Available records:
########

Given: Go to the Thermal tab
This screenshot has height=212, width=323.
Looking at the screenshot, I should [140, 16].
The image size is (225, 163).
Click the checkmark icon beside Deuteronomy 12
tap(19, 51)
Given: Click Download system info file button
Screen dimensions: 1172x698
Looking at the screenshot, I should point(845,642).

########

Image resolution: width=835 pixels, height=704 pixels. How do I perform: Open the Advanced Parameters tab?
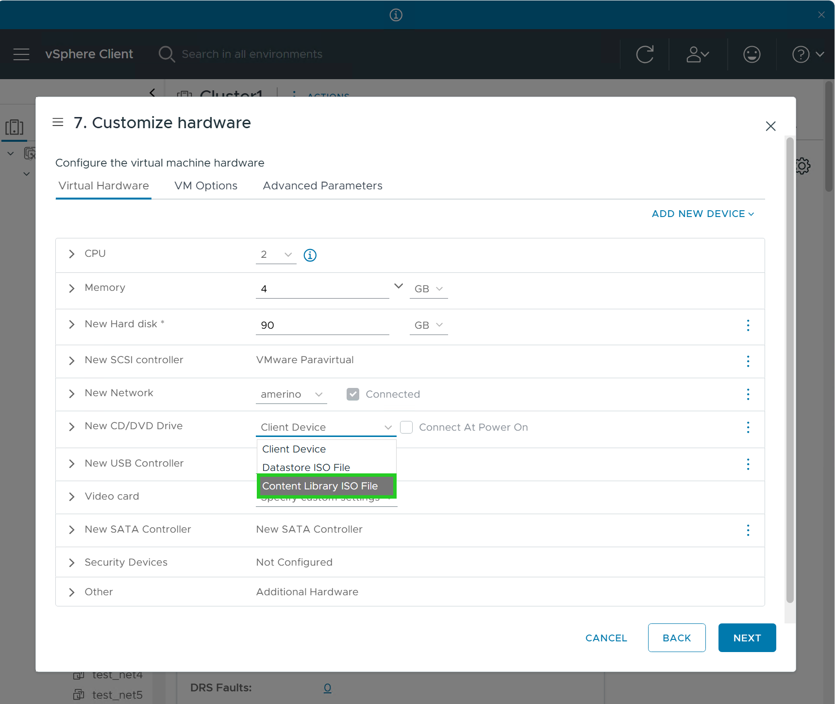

########

Your task is to report how many lines of the material include the string "Given". Give the number and no other words.

Expected answer: 2